* Work instruction
All of the records below must be reproduced exactly, minus any pictures.
####
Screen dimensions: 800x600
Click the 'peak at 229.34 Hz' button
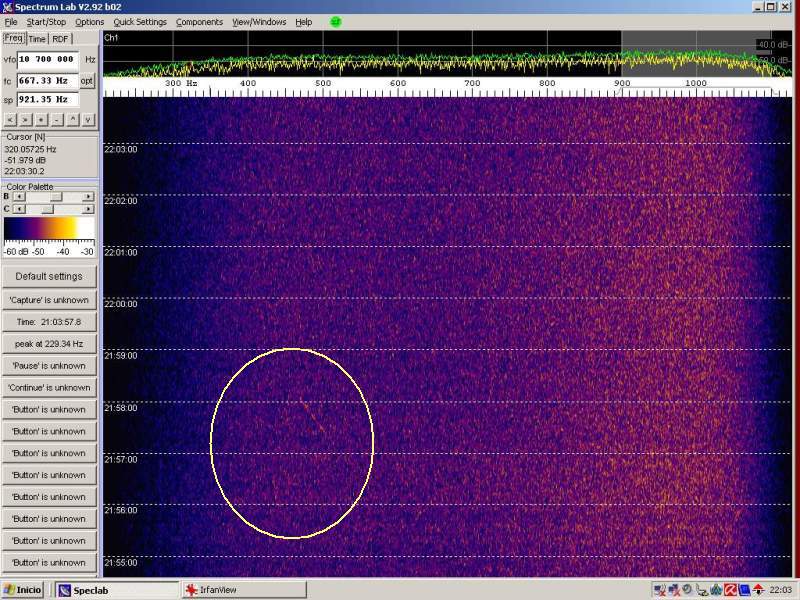[x=49, y=343]
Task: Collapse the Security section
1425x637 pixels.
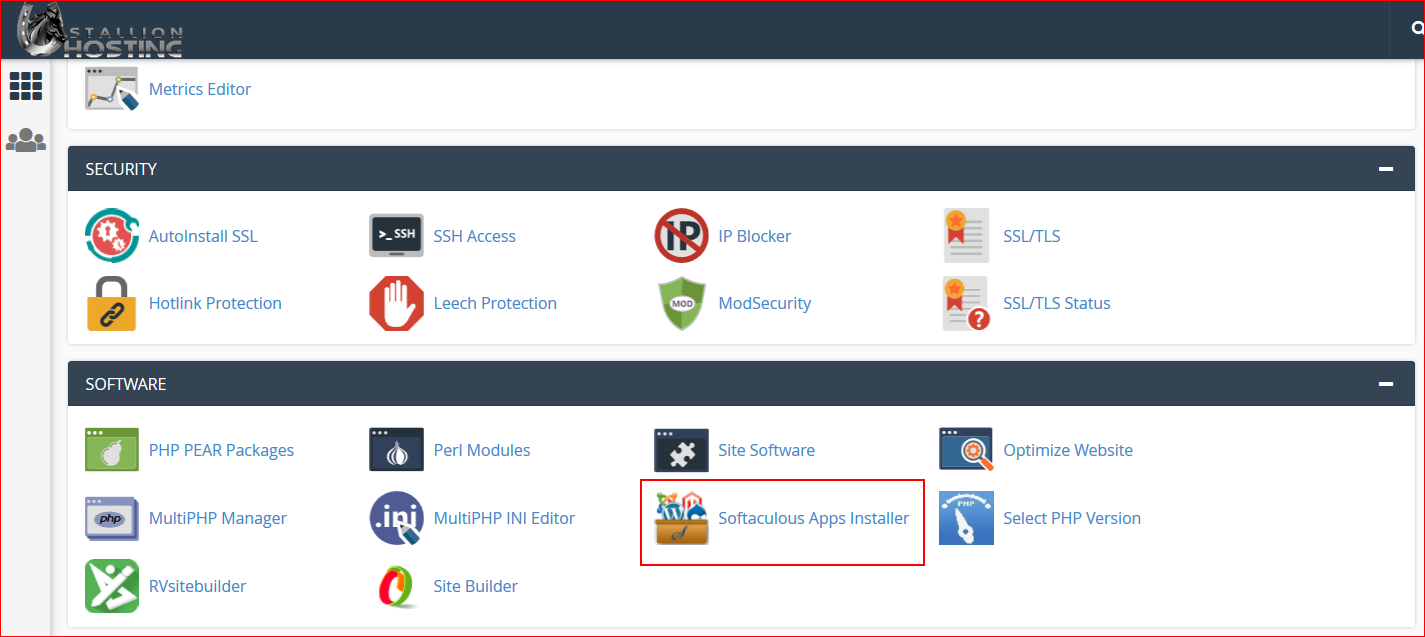Action: click(x=1385, y=169)
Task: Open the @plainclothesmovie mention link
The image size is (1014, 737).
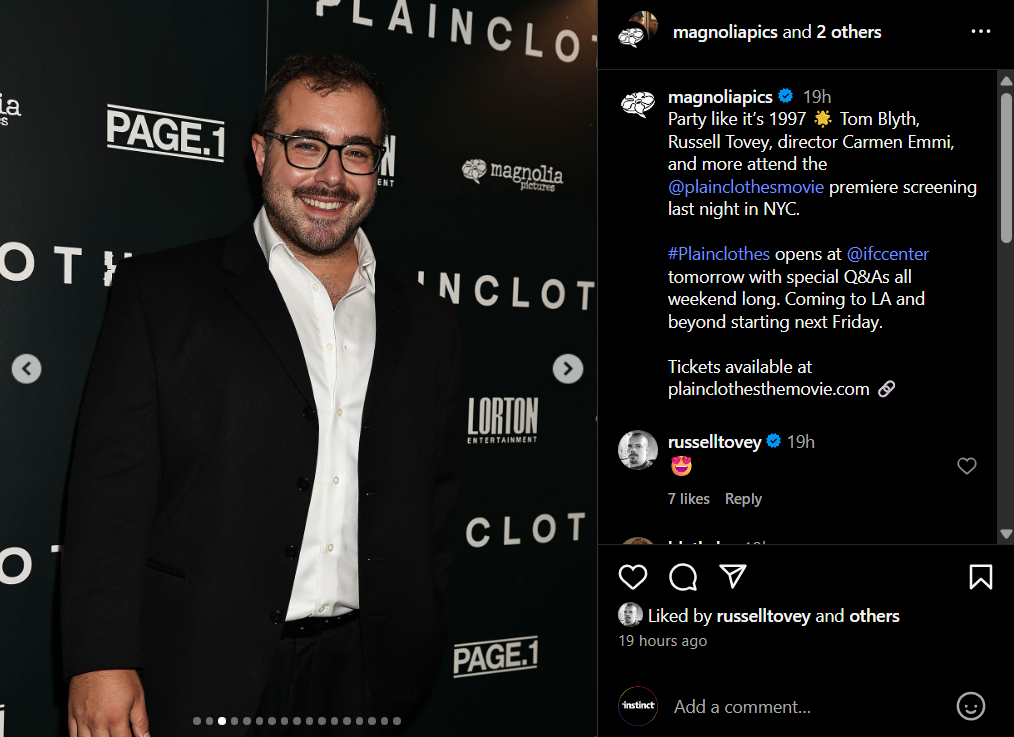Action: click(x=746, y=187)
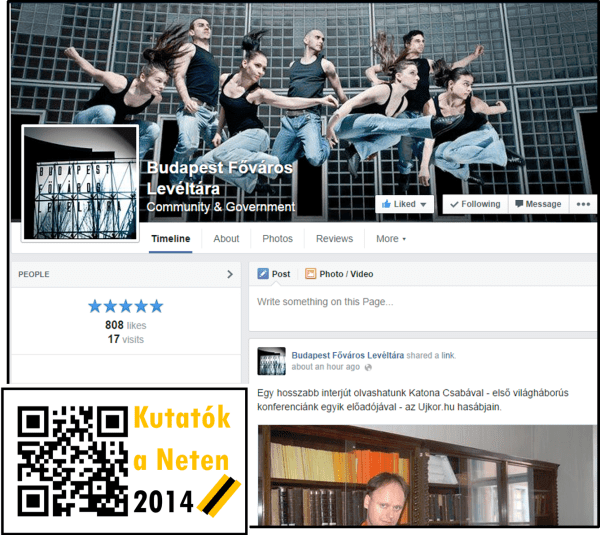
####
* Exercise output
Screen dimensions: 800x600
Click the 'peak at 229.34 Hz' button
[x=49, y=343]
Task: Collapse the Security section
1425x637 pixels.
Action: click(x=1385, y=169)
Task: Open the @plainclothesmovie mention link
The image size is (1014, 737).
Action: click(x=746, y=187)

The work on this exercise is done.